Rey terpaku di tempat duduknya,  merasakan jantungnya berdebar kencang.  Ia merasa seperti kena sihir cinta.  Aisyah,  gadis misterius yang terselubung cadar,  telah mencuri hatinya.  Bola mata indahnya,  suaranya yang merdu,  dan ketulusannya telah membuat Rey jatuh cinta.  Ia tak mampu berkata-kata,  tak mampu berbuat apa-apa.  Ia hanya bisa terpaku,  menatap jalanan yang kini terasa kosong tanpa kehadiran Aisyah.


Pikirannya melayang pada akad nikah yang akan segera dilangsungkan.  Ia tak sabar untuk bertemu Aisyah lagi,  untuk melihat wajahnya yang masih menjadi misteri.  Ia ingin tahu,  apakah wajah Aisyah secantik bola matanya.  Ia ingin tahu,  apakah Aisyah merasakan hal yang sama seperti yang ia rasakan.  Ia ingin tahu,  apakah pernikahan mereka akan menjadi pernikahan tanpa cinta,  atau akan menjadi pernikahan yang dipenuhi cinta dan kasih sayang.


Rey menghela napas panjang,  merasakan sebuah harapan baru yang tumbuh di hatinya.  Pernikahan tanpa cinta yang awalnya ia tolak,  kini terasa begitu dekat dan penuh arti.  Ia merasa tak sabar untuk memulai babak baru dalam hidupnya,  babak baru bersama Aisyah,  gadis misterius yang telah mencuri hatinya.  Ia tersenyum,  senyum yang penuh harap dan bahagia.


Ruangan kecil di rumah keluarga Aisyah terasa pengap,  dipenuhi aroma harum bunga melati dan sedikit tegang.  Hanya keluarga inti kedua mempelai yang hadir,  sesuai keinginan kedua keluarga.  Suasana khidmat menyelimuti acara akad nikah yang sederhana itu.  Rey duduk di hadapan penghulu,  wajahnya tegang.  Ia menatap tempat duduk Aisyah,  yang masih tertutupi cadar.  Detak jantungnya berdebar kencang.  Ini momen yang menentukan,  momen yang akan mengubah hidupnya selamanya.
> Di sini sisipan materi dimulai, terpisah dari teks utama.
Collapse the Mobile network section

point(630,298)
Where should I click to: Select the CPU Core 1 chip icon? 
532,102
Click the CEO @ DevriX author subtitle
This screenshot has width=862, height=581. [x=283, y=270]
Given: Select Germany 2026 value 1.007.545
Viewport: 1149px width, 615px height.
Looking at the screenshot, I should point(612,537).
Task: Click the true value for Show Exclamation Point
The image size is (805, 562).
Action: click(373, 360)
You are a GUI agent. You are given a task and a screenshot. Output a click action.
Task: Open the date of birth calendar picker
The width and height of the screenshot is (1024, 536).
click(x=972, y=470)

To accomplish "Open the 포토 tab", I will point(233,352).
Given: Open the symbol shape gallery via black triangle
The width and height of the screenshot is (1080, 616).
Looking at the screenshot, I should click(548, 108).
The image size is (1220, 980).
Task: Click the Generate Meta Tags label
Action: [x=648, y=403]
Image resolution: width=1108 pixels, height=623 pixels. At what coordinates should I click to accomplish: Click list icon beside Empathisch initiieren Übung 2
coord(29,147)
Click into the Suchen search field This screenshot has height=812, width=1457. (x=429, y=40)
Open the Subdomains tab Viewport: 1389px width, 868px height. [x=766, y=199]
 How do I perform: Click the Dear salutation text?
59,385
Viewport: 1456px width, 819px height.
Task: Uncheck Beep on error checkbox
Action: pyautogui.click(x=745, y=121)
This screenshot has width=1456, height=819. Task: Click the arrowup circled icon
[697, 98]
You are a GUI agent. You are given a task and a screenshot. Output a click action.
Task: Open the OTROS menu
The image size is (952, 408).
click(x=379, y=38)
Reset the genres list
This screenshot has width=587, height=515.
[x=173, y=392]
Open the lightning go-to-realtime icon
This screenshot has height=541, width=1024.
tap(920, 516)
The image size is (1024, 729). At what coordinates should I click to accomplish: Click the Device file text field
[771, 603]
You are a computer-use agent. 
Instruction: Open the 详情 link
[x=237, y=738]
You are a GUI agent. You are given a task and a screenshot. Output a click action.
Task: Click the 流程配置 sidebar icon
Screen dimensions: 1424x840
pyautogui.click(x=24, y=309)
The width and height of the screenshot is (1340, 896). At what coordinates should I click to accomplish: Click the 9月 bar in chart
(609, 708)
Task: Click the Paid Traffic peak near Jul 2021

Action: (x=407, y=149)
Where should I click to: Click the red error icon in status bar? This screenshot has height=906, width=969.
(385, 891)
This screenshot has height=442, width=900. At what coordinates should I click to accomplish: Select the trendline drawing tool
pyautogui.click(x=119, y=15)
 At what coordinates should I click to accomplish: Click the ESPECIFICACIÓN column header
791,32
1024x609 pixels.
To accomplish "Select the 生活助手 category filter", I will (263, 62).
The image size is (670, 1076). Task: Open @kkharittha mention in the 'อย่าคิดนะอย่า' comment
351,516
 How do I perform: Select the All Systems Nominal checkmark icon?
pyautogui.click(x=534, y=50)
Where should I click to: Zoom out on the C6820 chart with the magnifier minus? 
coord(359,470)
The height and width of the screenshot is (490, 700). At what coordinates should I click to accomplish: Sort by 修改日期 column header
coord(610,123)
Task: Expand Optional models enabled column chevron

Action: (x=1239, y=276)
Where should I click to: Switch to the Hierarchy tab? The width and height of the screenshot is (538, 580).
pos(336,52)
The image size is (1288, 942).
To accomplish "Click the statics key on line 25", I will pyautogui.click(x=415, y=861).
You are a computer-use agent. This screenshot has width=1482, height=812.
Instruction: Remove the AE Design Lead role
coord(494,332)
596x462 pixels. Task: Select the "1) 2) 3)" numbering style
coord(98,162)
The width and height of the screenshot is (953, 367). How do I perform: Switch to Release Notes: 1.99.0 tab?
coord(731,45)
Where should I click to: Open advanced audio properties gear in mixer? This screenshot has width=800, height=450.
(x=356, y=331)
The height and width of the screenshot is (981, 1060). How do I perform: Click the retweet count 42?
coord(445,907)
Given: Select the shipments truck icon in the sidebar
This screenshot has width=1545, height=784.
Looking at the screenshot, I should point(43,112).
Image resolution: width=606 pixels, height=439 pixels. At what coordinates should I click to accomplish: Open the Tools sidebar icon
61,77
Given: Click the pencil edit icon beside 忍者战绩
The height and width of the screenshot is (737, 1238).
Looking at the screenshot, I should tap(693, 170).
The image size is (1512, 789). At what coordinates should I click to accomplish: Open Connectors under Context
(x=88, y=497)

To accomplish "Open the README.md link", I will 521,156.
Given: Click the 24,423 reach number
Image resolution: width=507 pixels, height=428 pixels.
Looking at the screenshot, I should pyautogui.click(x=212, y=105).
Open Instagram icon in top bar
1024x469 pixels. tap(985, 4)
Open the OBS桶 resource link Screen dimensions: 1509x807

Penghulu memulai prosesi akad nikah.  Suaranya lantang dan tegas,  menciptakan suasana yang semakin khidmat.  Rey memperhatikan setiap kata yang diucapkan penghulu,  mencoba menenangkan diri.  Ia menarik napas dalam,  mencoba meredakan kegugupannya.


"Mas Rey," kata penghulu,  "sebelum kita melanjutkan akad nikah,  apakah Anda sudah mantap untuk menikahi Aisyah binti Sulaiman?"


Rey mengangguk,  suaranya tercekat di tenggorokan.  "Insya Allah,  saya sudah mantap,  Pak Penghulu."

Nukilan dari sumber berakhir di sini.